7.8%まで普及した格安スマホの今後どうなる 楽天の出方が焦点か、政府の政策も問われる?
みなさんは携帯電話料金を月々、いくらぐらい支払っているだろうか。平均的には7000~8000円ぐらいと言われているが、これが2000~3000円ぐらいで済むなら嬉しいだろう。ちょっといい居酒屋で飲める分だけ、月々の小づかいが増えることになる。そんな希望を現実にしてくれるのが「格安スマートフォン(スマホ)」の存在だ。通信回線を持っている通信会社から回線を借りて、大手よりも安い価格で通信サービスを提供する、いわゆる仮想移動体通信会社(MVNO)が提供しているサービスだ。ただ、この格安スマホがちょっとした岐路に立っている。

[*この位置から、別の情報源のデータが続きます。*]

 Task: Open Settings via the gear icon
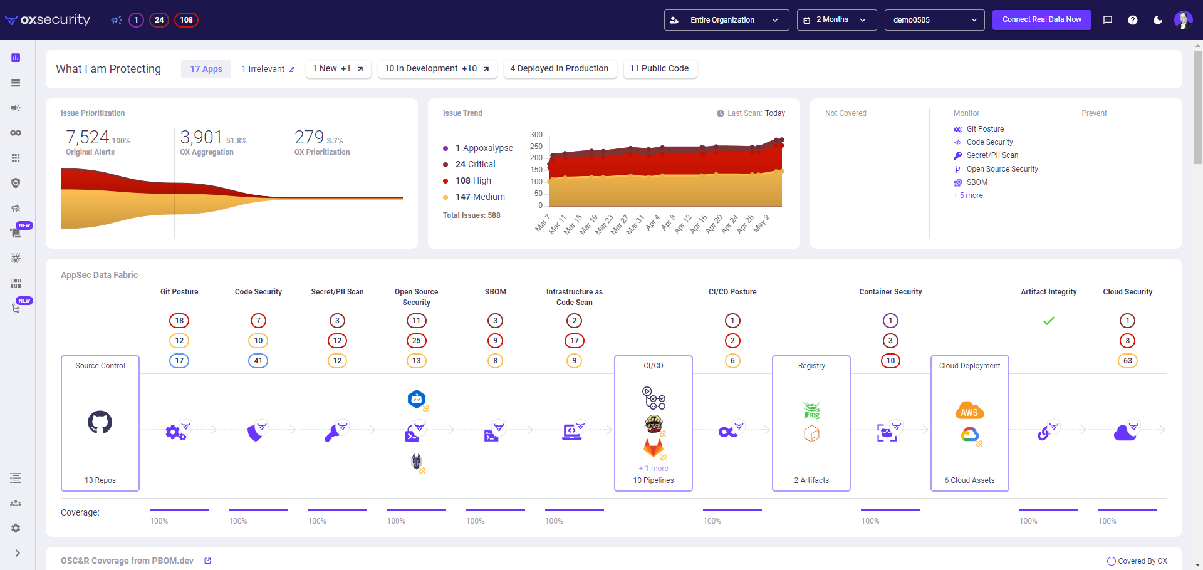(15, 529)
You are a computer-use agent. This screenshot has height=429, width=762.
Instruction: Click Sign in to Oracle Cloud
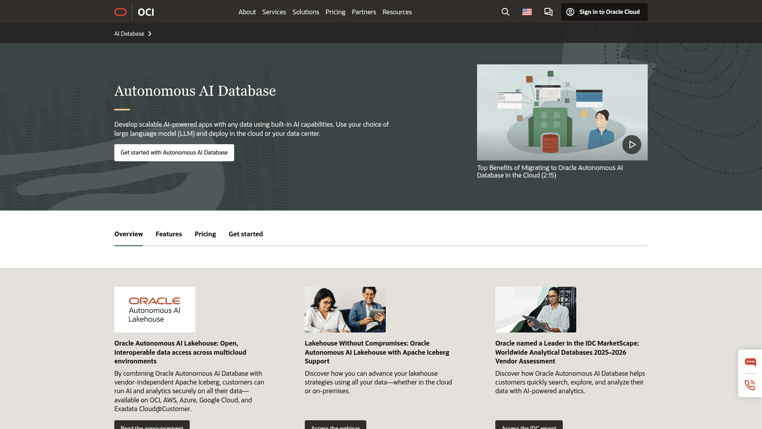click(604, 12)
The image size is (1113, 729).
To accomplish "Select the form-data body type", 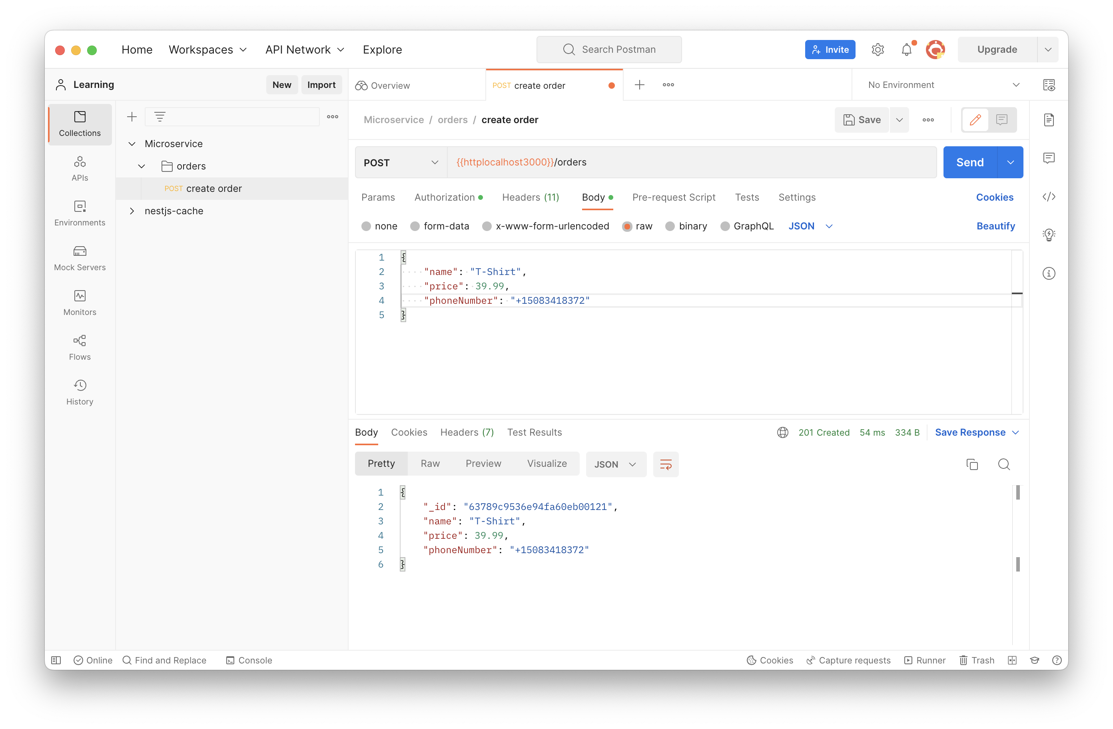I will (415, 226).
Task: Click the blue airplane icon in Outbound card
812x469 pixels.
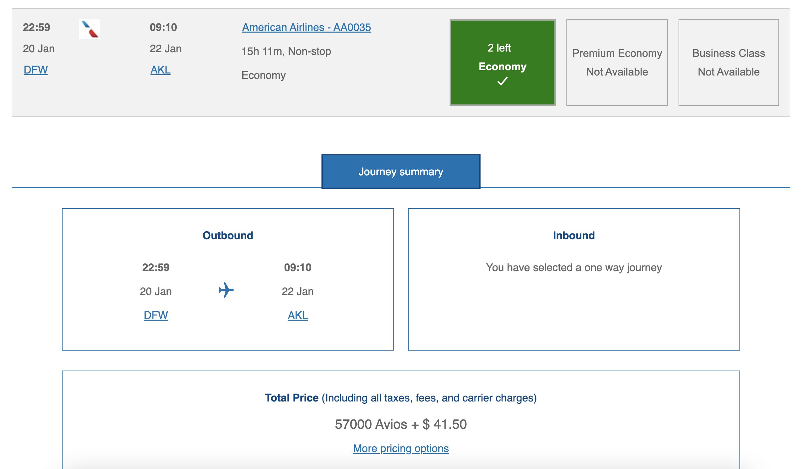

MVNOが安く携帯電話をサービスできる仕組みを簡単に説明すると、こうだ。格安スマホを提供するMVNOは、NTTドコモ、KDDI(au)、ソフトバンクといったアンテナを立てて携帯電話用に電波を出している移動体通信会社(MNO)と、大口顧客として通常よりも安く通信サービスを使えるよう契約する。いわば通信サービスを大量に買い付けて安く仕入れ、小口でたくさん販売することで、個人でも安い価格で回線を使えるようにしたのが格安スマホだ。格安スマホを利用するにはMNOとの契約を解除して、格安SIM(シム)と呼ばれるチップをスマートフォンに取り付ける。
IT専門の調査・コンサル会社であるMM総研(東京都港区)によると、最新調査の2019年9月末現在で携帯電話(第3世代と第4世代)契約数に占める、MVNOが提供した格安スマホの割合は7.8%だ。12~13台に1台は格安スマホというところまで普及した。回線数で数えると1405万回線で、1年前の18年9月末に比べると16.8%増加した。高い伸び率のように見えるが、年間で2割超も伸びていた昨年までと比べると、伸び悩み傾向だ。背景には回線を持つ通信会社の巻き返しがあるのだという。
NTTドコモは昨年6月に、端末料金と通信料金を分離する新料金プランを発表した。通信料金のみに絞ると、従来の料金体系に比べて大幅な値下げになった。続いてKDDIとソフトバンクも新たな料金プランを発表。これが格安スマホへの流出を阻止することになった。スマホで動画を見る人が増えていることもあり、もとより自前で回線を持っていないMVNOは混雑している時間帯に通信が遅くなりやすい、といった悪評が出がちな面がある。大手の新料金には、多少高くても格安スマホに移らなくてもいいか、といった値ごろ感が発生した可能性が高い。
さらに楽天傘下の楽天モバイルによるMNOへの参入も、かく乱要因になっている。実はMVNO契約数ベースで見てMVNO最大手は楽天モバイル。1405万回線のうち、楽天モバイルは16.2%のシェアを握る(MM総研調べ、19年9月末現在)。楽天モバイルは自前で回線を持ち、携帯電話用に電波を出し始めている。第4の携帯電話会社として全国でサービスを展開する計画だが、一方でMVNOの事業を維持するのか、それとも楽天モバイルの自社回線に誘導するのかといった点は明らかにしていない。最大手の動静は業界に影響するとみられているが、見通しが立ちにくいのが現状だ。
楽天の三木谷浩史会長兼社長は、かねて通信会社(MNO)としての本格的なサービス開始を4月と明言しているが、その際に格安スマホとはどう戦うのだろうか。一方で、以前はNTTドコモ、KDDI、ソフトバンクと大手の寡(か)占状態だった携帯電話業界に格安スマホが風穴を開け、大手に値下げを促したという面もある。
菅義偉官房長官が携帯電話の値下げについてたびたび言及するなど、高すぎるスマホ代・通信料金が個人消費を抑圧しているとの見方もある。それでもIoT(センサーや道具をネット接続した常時情報取得・監視・制御)向けを中心にMVNOは契約数を伸ばすとの予想は多いが、4月以降の楽天の出方次第では、政府の通信に関する政策も改めて問われる可能性が残る。